TRECHO SELECIONADO -

___

Ubiracy de Souza
Braga
“Ninguém daria o menor apoio, nem teria a menor
devoção por uma pessoa real”. Jean
Baudrillard
Jean Baudrillard foi um Sociólogo,
poeta e fotógrafo. Foi um dos fundadores da revista “Utopie”. Formado pela
Sorbonne em língua alemã, ele lecionou a disciplina em diferentes escolas
secundárias na França até 1966, além de traduzir para o francês, durante este
período, textos de dramaturgos germânicos como Bertold Brecht e Peter Weiss,
além do filósofo Marx. Em 1968, sob a orientação do filósofo marxista Henri
Lefebvre, conclui a sua tese de doutoramento: “O sistema dos objetos”, na qual
problematiza o lugar praticado em que mesas, televisões, carros e bolsas, por
exemplo, ocupam o cotidiano das pessoas. Lecionou sociologia na Universidade de
Nanterre. Sua biografia não é de difícil acesso, tanto pela existência de
análises teóricas a seu respeito, quanto por sua personalidade reservada. Como poucos
resguardavam exageradamente sua privacidade. Personagem polêmico desenvolve
teorias sociais que remetem ao estudo dos impactos da comunicação, das múltiplas mídias
na cultura contemporâneas. Os paradoxos de Jean Baudrillard querem responder a “situações-limite”
da reflexão contemporânea.

___

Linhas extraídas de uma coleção
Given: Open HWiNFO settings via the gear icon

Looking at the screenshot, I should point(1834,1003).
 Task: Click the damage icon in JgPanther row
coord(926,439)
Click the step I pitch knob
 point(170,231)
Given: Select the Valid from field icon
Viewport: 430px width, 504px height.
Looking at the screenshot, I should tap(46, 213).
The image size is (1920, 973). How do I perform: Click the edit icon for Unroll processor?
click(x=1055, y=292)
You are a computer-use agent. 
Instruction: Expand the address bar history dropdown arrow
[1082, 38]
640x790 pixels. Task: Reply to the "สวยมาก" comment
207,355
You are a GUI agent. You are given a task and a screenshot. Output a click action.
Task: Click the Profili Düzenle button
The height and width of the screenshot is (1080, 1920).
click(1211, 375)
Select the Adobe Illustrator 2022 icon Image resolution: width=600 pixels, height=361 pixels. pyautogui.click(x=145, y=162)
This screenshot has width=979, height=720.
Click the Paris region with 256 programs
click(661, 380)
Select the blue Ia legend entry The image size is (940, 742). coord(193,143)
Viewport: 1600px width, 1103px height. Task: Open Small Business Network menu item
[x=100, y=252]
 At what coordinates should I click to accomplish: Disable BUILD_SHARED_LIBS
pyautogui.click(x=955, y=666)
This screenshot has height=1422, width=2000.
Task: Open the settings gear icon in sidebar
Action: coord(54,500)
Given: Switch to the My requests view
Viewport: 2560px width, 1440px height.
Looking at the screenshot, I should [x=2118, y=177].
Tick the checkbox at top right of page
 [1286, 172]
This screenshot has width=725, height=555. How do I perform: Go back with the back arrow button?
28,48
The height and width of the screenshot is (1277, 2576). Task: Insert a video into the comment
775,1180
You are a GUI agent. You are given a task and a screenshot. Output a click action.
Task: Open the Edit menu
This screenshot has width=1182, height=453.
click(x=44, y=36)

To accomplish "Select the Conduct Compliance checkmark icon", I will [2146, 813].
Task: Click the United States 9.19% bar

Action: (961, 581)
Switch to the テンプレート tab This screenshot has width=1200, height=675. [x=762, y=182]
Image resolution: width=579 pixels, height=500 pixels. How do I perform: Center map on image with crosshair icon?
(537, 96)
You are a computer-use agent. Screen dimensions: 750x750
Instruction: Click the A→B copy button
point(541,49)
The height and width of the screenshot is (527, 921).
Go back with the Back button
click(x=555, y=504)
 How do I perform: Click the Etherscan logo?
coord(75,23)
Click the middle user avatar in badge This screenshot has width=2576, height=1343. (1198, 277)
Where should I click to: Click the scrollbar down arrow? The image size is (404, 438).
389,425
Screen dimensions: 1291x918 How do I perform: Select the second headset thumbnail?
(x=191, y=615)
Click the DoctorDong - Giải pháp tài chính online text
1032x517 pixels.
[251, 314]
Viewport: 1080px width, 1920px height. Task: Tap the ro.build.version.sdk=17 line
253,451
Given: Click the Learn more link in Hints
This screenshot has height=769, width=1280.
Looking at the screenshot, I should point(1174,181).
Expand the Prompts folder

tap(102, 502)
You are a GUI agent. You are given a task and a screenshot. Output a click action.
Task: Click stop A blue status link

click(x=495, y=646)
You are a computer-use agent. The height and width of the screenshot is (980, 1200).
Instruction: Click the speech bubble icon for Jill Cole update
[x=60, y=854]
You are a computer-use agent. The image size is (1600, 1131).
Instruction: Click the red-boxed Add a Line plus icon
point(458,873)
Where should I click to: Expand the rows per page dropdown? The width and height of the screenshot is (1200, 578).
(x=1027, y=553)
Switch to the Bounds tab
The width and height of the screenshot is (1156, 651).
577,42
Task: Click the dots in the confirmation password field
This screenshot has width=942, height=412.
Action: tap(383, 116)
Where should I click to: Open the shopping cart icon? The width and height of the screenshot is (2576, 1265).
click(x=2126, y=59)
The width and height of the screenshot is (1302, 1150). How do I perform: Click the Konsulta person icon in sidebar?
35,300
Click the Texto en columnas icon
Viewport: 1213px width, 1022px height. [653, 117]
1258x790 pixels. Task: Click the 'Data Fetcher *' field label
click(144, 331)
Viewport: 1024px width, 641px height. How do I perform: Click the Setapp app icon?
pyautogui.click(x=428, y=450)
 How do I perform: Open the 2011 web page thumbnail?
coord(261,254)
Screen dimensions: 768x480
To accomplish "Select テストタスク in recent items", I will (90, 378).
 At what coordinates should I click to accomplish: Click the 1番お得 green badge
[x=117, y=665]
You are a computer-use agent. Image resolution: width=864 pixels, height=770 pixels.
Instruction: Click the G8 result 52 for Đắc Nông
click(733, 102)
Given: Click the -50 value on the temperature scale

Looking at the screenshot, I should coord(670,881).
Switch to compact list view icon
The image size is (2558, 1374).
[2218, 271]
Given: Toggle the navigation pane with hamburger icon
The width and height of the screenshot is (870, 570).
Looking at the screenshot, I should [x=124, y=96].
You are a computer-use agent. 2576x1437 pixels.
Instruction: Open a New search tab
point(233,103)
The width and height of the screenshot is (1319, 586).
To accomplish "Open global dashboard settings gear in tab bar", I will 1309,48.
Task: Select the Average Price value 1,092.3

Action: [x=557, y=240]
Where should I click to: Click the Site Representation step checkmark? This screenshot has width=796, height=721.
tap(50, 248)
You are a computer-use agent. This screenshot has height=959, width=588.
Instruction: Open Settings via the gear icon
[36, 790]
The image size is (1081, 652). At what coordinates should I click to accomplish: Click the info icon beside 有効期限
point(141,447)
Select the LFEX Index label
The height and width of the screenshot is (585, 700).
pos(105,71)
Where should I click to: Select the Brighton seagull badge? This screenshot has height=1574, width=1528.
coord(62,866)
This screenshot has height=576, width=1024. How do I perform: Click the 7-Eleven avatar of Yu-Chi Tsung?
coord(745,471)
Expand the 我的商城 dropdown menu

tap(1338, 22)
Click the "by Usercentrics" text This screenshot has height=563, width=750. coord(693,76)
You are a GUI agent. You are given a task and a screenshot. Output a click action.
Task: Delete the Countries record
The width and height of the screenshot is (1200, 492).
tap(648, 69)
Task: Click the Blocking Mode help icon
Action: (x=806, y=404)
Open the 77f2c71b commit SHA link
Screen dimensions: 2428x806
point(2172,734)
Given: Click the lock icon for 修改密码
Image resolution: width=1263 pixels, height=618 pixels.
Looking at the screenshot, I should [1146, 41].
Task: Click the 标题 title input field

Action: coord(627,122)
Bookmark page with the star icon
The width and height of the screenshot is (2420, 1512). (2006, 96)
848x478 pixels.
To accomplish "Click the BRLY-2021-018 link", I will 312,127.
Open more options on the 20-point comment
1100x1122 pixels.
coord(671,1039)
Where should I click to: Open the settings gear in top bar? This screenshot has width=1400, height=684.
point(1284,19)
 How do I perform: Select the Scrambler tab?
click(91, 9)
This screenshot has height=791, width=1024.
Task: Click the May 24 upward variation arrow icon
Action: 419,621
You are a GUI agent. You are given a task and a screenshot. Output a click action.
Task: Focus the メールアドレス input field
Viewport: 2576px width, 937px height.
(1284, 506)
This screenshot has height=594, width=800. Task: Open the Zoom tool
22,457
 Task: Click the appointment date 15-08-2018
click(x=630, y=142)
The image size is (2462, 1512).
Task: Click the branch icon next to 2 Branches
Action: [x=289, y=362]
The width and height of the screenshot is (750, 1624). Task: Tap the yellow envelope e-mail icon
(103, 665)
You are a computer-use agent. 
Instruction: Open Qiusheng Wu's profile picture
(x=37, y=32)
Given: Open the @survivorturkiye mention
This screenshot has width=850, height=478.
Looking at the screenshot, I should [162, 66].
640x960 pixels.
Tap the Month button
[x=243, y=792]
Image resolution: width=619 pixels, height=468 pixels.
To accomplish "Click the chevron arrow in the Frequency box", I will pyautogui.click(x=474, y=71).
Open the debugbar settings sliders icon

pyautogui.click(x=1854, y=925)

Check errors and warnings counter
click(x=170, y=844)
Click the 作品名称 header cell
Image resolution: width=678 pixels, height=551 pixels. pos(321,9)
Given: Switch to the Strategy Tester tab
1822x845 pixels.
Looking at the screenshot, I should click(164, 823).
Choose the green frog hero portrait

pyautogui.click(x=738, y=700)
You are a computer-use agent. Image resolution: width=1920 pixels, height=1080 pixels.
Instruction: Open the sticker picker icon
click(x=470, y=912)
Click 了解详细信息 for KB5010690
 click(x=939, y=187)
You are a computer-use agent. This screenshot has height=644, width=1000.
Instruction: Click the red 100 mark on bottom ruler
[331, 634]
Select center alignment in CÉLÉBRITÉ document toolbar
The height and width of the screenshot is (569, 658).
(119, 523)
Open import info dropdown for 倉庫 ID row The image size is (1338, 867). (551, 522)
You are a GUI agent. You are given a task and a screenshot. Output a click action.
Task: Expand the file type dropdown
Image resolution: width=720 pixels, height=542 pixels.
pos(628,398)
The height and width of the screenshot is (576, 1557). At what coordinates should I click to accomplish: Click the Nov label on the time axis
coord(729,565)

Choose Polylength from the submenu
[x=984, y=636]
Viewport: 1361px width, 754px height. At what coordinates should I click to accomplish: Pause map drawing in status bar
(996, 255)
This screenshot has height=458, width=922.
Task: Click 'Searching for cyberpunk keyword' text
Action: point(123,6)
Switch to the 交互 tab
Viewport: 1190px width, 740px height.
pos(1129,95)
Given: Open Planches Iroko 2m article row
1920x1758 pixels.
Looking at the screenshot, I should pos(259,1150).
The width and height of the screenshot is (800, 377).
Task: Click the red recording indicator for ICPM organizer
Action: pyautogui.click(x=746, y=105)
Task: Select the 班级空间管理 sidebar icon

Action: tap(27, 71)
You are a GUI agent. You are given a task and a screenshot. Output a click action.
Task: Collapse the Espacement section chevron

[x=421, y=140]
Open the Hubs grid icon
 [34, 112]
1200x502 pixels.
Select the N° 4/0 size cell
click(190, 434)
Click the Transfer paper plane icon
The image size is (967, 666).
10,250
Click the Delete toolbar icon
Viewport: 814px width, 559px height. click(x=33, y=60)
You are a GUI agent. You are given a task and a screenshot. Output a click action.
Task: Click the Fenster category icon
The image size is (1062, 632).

___

QUESTÃO PROPOSTA -
Por favor, indique quem orientou a tese de doutoramento de Jean Baudrillard, segundo o trecho. As linhas não têm nenhum papel aqui.

RESPOSTA CORRETA -
O filósofo marxista Henri Lefebvre.